→ **課題の目的**: 次に示す、愛猫を亡くした筆者が村山さんのサイン会を知るまでの文章の最後の文に続けて、その先を書き進めてください。

→ **引用文**:
__________________________________________________

ちょうど、もんちゃんの体調が悪くなり、食欲が落ちてしまったころ
もみじさんも似たような状態であることを知り、
もんちゃんのことはもちろん、もみじさんのことも
とても心配でした。

もんちゃんは天に召されてしまったのですが
もみじさんは持ち直し、元気を取り戻してくれて

本当にホッとしました。

クリスマスイブの夜にもんちゃんが亡くなり

看病疲れが出たのか、
ぜん息の発作で元日から救急外来を受診する羽目になり
丈夫なはずの体がすっかり弱ってしまいました。

去年は1月にマッシュ、12月にもんちゃんと
1年のうちに大切な猫がふたりもいなくなってしまいました。

「どうしてわたしだけ、こんなに悲しいことがつづくんだろう」と
考えるうちに、気持ちもどんどん弱っていきました。

わたしは根がネガティブなうえに、自己肯定感も低いもので
いったん、思考がマイナスに向かうと
どんどん、よくない方へと進んでいってしまいます。

そんなときに、村山さんのサイン会があることを知り
ぜひ、お会いしたいなぁと思いました。

過去に2回ほど、
村山さんにインタビューをさせていただいたことがあるのですが
2回とも、取材後はすごく気持ちが癒されて
自分の奥底からエネルギーのようなものが

こんこんと湧いてきたのです。

村山さんは、お声も表情も雰囲気も
すごく温かくてやさしくて、初めてお会いしたときには
「なんてステキな方なのだろう」と感激しました。

それ以来、村山さんは、
わたしがなりたい理想の女性のひとりです。
 

お仕事で作家さんにお目にかかることはあるものの
小説家さんの世界の実情は、正直なところ、よくわからないです。

でも、小説家になるよりも、
小説家であり続けることのほうが大変という話はよく耳にしますし
実際、新人賞の受賞時に取材をさせていただいた方が
いつの間にかフェードアウトしていることは、
珍しいことではないような気がします。

そんな過酷な世界の第一線に立って
次々と新しい作品を世に送り出していくためには
想像を絶する凄まじいエネルギーを要するのではないかと思います。

__________________________________________________

→ **データ行**:
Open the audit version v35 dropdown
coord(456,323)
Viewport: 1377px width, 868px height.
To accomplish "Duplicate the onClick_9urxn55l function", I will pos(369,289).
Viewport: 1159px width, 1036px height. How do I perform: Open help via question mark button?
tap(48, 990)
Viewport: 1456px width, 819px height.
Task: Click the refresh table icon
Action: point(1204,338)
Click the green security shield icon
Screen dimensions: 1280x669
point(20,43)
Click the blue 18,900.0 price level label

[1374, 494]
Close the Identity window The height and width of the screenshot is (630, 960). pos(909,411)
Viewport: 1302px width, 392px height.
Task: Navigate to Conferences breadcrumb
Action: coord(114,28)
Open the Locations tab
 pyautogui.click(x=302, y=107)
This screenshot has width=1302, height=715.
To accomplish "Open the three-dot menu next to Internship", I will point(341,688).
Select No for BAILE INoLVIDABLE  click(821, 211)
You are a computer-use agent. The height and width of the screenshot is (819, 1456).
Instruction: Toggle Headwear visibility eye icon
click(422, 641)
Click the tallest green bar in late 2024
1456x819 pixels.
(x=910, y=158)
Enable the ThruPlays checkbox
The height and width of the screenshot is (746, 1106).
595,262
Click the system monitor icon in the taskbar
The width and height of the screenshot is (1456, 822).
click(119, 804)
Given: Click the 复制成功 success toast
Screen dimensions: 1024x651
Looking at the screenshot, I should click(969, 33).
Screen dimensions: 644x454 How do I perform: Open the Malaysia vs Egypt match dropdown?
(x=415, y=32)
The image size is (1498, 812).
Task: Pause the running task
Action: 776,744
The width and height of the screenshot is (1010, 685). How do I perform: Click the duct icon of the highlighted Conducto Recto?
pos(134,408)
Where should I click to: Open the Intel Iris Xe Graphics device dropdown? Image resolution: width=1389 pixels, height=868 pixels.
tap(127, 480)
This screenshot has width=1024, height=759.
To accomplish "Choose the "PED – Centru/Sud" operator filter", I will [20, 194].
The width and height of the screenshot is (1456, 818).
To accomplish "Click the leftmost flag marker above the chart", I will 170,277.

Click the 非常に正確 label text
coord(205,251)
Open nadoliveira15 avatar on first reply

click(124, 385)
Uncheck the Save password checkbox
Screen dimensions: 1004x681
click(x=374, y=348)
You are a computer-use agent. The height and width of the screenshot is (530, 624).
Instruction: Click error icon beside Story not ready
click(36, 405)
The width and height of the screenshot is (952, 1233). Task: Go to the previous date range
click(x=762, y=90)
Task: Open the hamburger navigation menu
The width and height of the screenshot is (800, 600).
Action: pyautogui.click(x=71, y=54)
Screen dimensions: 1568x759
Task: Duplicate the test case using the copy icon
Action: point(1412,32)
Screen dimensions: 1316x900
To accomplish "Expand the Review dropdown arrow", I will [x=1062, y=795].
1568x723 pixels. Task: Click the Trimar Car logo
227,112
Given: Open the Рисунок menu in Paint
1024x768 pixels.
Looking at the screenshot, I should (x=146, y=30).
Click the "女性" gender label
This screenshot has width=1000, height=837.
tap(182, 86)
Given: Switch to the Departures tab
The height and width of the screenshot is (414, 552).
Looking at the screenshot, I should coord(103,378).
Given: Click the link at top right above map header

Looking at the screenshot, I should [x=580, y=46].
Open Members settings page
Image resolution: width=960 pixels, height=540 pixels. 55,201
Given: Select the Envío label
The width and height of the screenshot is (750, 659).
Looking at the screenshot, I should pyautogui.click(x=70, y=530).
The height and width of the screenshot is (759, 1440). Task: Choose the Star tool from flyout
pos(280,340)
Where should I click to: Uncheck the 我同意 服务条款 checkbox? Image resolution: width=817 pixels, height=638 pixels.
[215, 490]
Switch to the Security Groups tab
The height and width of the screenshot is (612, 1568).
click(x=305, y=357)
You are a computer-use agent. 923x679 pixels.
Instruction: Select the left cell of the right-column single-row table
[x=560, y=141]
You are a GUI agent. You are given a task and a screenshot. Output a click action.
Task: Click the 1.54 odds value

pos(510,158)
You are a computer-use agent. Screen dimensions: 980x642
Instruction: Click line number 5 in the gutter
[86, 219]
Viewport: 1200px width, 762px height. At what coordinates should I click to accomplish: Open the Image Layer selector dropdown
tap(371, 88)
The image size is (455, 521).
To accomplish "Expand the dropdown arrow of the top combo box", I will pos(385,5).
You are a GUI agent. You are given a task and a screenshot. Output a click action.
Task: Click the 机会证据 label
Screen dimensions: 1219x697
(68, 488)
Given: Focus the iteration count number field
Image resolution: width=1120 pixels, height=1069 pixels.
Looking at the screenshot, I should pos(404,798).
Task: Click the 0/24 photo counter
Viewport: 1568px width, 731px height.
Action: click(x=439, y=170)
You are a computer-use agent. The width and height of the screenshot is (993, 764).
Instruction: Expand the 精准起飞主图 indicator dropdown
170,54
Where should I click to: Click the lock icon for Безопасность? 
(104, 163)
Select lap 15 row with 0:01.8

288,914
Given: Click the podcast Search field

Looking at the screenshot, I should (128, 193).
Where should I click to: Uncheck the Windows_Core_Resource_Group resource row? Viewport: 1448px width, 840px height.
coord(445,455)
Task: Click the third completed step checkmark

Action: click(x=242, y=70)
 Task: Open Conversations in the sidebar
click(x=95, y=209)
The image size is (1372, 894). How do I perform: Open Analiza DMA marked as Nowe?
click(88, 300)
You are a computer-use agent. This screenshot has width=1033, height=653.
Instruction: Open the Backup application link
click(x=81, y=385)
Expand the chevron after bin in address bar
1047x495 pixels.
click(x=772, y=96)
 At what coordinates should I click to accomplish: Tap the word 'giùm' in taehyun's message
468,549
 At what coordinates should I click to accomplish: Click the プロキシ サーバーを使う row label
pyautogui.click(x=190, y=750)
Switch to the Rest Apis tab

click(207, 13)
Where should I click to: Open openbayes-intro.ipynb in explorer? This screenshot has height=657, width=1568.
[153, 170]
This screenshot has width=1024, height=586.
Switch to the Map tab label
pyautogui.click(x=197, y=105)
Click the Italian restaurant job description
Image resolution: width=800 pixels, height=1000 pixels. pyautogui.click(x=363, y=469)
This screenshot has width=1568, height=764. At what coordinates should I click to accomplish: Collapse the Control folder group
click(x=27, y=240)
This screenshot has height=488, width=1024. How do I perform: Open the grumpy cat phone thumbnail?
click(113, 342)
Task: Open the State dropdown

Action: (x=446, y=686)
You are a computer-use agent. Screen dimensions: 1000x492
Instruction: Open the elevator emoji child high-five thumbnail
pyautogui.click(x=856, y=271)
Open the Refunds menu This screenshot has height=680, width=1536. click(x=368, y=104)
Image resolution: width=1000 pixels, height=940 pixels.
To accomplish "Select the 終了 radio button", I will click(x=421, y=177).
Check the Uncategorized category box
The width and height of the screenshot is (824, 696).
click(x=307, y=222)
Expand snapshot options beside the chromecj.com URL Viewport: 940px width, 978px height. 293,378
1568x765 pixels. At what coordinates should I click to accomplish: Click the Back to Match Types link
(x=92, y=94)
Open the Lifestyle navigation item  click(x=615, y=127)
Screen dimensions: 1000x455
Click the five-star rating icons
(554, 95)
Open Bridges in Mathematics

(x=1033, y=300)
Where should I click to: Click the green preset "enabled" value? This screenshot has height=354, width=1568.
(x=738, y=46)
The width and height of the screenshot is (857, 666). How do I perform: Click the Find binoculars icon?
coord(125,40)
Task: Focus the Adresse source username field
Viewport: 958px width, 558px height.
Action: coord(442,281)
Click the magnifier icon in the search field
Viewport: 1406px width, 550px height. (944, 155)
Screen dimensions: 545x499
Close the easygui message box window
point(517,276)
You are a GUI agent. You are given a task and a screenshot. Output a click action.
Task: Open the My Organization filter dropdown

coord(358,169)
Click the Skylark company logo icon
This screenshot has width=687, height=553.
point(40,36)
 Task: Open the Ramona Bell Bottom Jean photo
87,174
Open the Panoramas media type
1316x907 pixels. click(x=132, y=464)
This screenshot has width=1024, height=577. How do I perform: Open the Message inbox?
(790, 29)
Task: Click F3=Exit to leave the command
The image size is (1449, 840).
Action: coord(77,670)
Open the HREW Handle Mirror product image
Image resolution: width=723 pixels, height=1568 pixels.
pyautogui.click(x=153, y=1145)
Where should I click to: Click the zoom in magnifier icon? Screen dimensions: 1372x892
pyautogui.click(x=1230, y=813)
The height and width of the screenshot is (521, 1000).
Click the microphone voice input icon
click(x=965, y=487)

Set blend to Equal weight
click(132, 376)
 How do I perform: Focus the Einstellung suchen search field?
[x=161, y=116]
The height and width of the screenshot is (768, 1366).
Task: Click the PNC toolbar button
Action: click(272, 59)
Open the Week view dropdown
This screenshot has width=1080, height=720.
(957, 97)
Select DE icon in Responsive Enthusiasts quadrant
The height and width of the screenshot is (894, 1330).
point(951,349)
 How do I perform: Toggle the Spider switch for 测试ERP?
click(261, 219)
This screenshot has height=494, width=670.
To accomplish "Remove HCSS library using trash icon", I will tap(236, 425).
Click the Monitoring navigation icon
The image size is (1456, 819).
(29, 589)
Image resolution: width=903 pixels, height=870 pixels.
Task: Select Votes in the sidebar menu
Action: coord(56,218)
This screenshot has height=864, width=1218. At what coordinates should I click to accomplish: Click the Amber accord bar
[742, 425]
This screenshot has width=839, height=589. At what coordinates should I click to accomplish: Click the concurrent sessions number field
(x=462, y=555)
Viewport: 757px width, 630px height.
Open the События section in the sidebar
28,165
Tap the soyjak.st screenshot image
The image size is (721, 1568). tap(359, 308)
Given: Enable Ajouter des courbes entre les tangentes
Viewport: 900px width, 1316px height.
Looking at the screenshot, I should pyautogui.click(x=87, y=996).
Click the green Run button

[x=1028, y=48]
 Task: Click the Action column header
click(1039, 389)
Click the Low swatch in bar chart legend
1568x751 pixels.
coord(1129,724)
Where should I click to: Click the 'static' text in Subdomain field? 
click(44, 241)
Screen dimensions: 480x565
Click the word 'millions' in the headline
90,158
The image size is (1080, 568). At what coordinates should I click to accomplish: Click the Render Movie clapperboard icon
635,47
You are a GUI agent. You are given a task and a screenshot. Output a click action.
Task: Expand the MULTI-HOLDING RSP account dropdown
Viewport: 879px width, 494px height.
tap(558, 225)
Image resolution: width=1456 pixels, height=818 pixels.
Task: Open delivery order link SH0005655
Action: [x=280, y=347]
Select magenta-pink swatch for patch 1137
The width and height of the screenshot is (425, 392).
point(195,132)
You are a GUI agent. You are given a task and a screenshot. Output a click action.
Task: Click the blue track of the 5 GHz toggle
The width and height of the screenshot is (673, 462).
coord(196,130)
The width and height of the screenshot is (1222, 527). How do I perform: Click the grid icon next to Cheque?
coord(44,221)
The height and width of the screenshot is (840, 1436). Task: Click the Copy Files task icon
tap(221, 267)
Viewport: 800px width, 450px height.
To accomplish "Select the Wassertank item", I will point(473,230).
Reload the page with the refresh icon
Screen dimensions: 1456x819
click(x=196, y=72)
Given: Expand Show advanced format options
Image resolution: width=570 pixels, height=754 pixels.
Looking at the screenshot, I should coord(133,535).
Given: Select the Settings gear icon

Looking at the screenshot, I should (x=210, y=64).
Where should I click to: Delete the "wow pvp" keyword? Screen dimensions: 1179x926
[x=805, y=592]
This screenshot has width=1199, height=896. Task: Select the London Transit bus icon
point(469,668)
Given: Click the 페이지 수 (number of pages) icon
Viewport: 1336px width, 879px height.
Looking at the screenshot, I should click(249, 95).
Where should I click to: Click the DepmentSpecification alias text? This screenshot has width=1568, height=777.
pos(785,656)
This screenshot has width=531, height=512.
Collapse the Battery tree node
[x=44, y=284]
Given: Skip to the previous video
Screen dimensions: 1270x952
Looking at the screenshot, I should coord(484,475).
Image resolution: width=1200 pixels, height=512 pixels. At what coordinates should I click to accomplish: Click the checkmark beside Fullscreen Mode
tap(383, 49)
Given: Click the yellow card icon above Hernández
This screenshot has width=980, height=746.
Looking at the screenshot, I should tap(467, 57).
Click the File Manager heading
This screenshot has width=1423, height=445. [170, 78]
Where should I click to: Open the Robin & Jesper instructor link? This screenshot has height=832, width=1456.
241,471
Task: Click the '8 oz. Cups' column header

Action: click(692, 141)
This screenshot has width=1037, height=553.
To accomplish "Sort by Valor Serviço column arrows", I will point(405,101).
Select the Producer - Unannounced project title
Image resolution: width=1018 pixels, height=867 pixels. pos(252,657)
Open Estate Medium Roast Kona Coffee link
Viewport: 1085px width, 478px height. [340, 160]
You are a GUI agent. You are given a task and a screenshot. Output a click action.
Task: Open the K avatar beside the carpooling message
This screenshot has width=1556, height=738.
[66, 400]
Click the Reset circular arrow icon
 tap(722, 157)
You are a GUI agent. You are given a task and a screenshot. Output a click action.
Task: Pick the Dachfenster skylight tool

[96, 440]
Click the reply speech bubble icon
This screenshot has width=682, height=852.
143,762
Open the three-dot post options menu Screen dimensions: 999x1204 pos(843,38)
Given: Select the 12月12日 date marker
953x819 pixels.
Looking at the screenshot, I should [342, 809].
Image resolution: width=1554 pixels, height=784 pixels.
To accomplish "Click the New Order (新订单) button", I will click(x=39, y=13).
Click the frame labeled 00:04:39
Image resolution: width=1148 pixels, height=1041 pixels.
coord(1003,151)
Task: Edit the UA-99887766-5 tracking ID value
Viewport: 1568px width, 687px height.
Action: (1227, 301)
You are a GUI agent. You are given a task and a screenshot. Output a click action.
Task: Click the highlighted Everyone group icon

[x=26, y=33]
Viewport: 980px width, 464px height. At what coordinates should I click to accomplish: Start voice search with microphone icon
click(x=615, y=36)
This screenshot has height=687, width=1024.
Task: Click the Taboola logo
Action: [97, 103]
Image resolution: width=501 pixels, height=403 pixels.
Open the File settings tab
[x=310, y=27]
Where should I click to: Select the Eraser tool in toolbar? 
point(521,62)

__________________________________________________

→ **正解**:
村山さんにお目にかかるたびに元気になれるのは
きっと、ものすごく大きなエネルギーに触れることで
自分のなかのエネルギースイッチのようなものが
押されるからなのかもしれません。

『嘘 Love Lies』は、村山さんの作家生活25年目の作品なので
それはもう、とてつもないエネルギーを秘めた小説です。

それから、村山さんとお話をさせていただいたり、
作品を拝読するたびに、
自分の気持ちに寄り添ってもらえるような感覚を覚える自分もいます。

だから、心が疲れているなぁと思ったときには
村山さんの作品が無性に読みたくなります。

マッシュが突然いなくなってしまい、
悲しみのどん底にいた去年の今ごろは
『ワンダフル・ワールド』という短編集を何度も読んでいました。


『ワンダフル・ワールド』の中には、愛猫の死を描いた小説があり
村山さんは、当時15歳だったもみじさんのことを想いながら
その作品を書かれたとおっしゃっていました。

当時、マッシュは13歳でまだまだ元気だったので
「お別れは当分、先のことになるだろうなぁ」とのんきに構えており
いつか、マッシュがいなくなってしまったときには
この作品を読んで、自分を慰めようと思っていました。

まさか、その翌年に、
早くも『ワンダフル・ワールド』のお世話になってしまうとは……
命というのは、わたしが思っている以上にはかないものでした。


そしてそして、こちらが、村山さんに頂戴したサインです。
 


もみじさんの特製シールまでいただけて
とてもうれしかったです。

サインと一緒に為書きも頂戴したくて、
自分の氏名を書いた紙をお見せしたところ
名前を覚えていてくださり、感激しました。

村山由佳様、本当にありがとうございます。

でも、お仕事柄、
常に脳味噌をフル回転なさっている状態かと思いますので
記憶の容量が足りなくなったときには
わたくしめの存在を真っ先に消去していただき、
空いた場所に、すてきな物語の種を収めてもらいたく存じます。

びっくりするほどまとまらない内容になってしまったのですが
直木賞など数々の賞を受賞している小説家さんも
わたしのような凡人も
猫の前では、等しく同じ人間なのだなぁと

しみじみと感じている今日このごろです。

また、村山由佳さんとお仕事でご一緒できるよう

自分なりに精進していきたいと思っています。